[Records from a dataset]
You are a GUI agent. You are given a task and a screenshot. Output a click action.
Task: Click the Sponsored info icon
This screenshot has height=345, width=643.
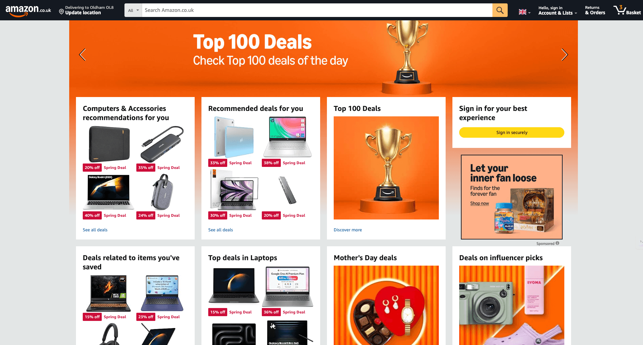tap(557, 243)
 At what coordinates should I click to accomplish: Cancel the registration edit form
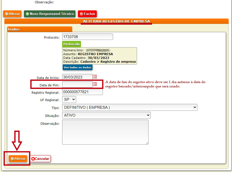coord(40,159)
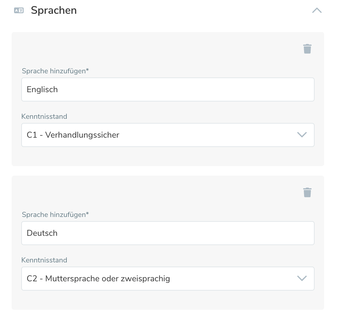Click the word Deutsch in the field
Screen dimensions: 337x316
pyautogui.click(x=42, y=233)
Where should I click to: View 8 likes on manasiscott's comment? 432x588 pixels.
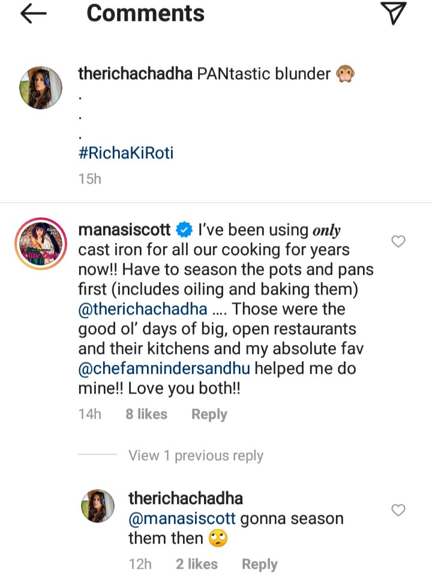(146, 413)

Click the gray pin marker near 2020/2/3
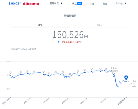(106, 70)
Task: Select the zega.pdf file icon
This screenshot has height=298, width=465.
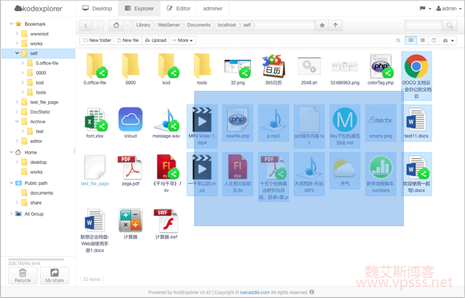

--

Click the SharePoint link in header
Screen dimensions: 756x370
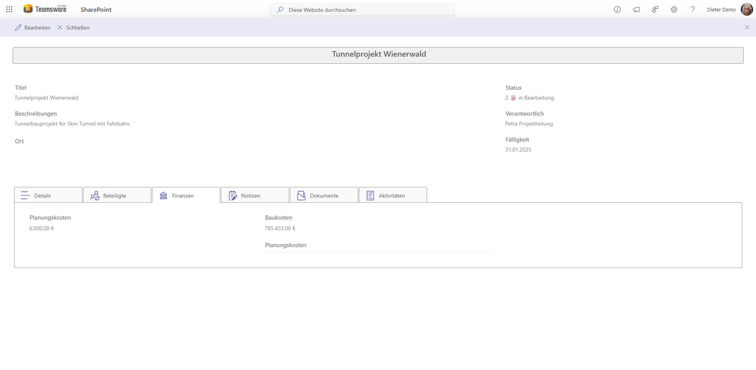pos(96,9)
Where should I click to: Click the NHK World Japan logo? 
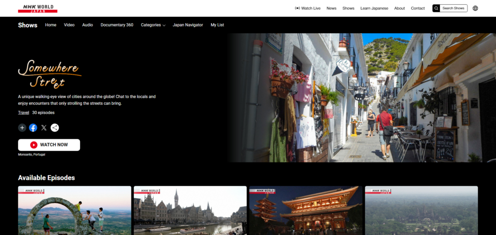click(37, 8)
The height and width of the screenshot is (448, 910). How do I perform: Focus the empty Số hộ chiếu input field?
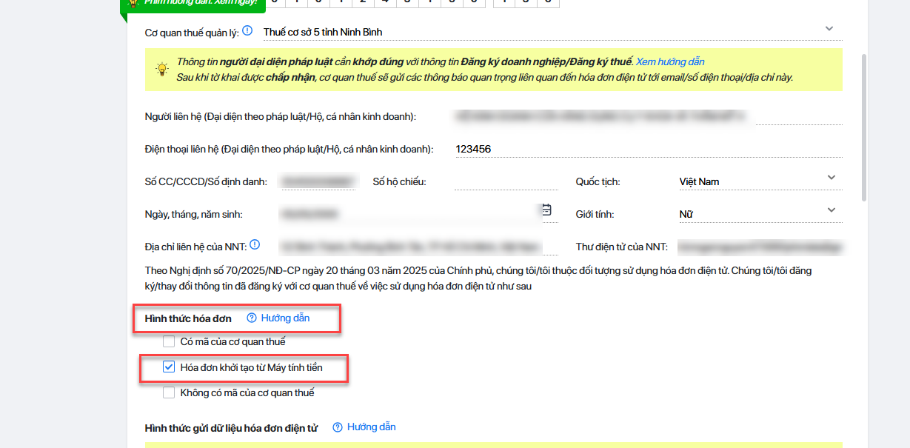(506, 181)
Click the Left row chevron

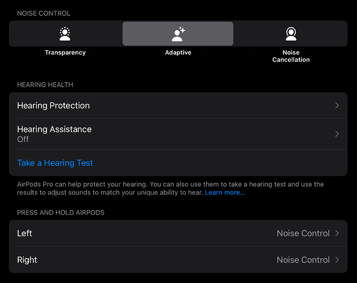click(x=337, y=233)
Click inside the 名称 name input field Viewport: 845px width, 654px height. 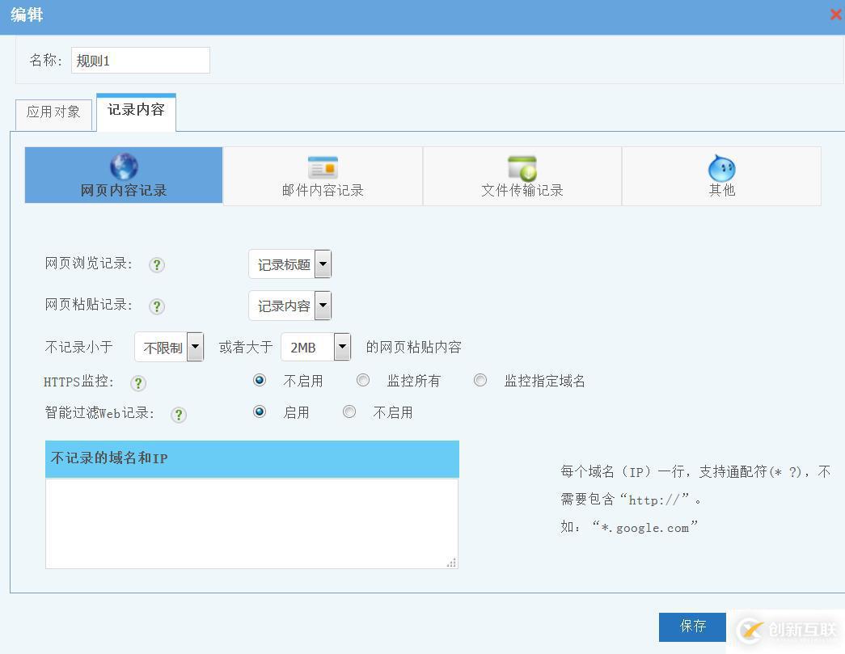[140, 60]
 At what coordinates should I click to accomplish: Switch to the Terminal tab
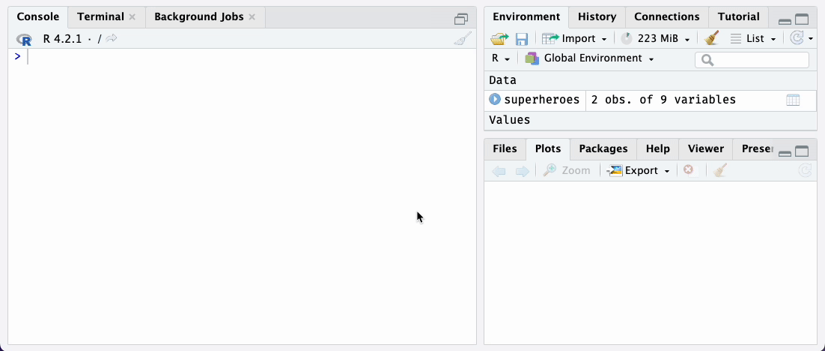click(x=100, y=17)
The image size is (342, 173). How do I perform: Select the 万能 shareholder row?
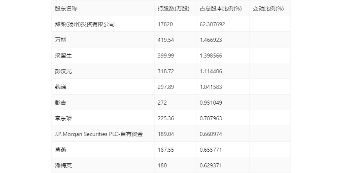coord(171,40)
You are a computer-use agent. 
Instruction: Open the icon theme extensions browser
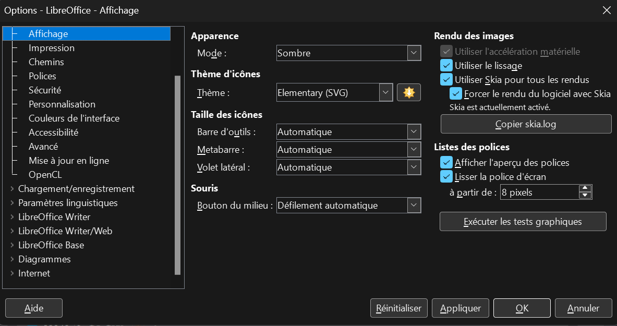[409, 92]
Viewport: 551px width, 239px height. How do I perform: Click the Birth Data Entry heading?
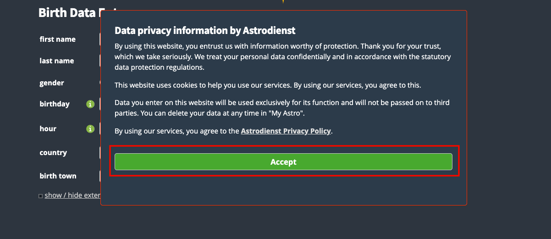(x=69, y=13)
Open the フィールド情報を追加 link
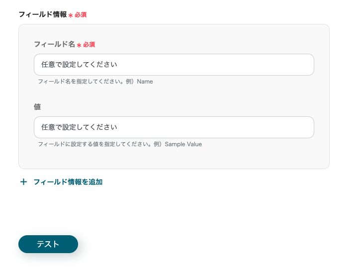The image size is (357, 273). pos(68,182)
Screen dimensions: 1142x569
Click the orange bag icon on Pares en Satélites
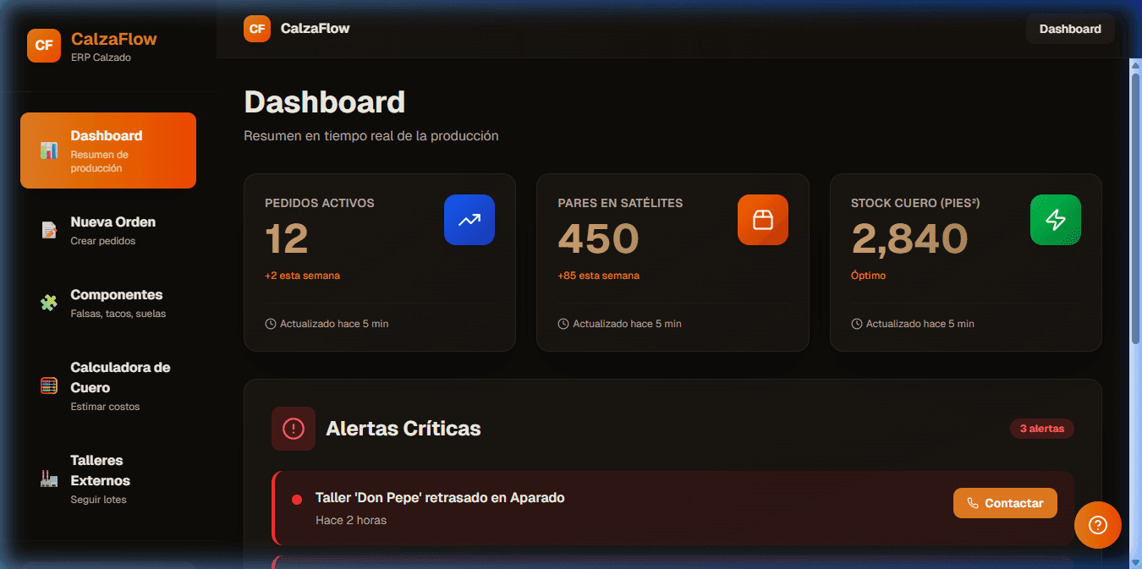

■ **EXERCISE AIM**
Only one stretch of the entries above is needed: the lines from the one containing "Task: Click the Sponsored info icon" through the one containing "This screenshot has height=298, width=465.". Copy it exactly, without the pictures.

■ **EXERCISE SOLUTION**
Task: Click the Sponsored info icon
This screenshot has height=345, width=643.
tap(557, 243)
 At what coordinates should I click to accomplish: Cancel the registration edit form
coord(40,159)
Click the word Deutsch in the field
Screen dimensions: 337x316
pyautogui.click(x=42, y=233)
Where should I click to: View 8 likes on manasiscott's comment? 432x588 pixels.
(146, 413)

Click the gray pin marker near 2020/2/3
(106, 70)
Task: Select the zega.pdf file icon
This screenshot has height=298, width=465.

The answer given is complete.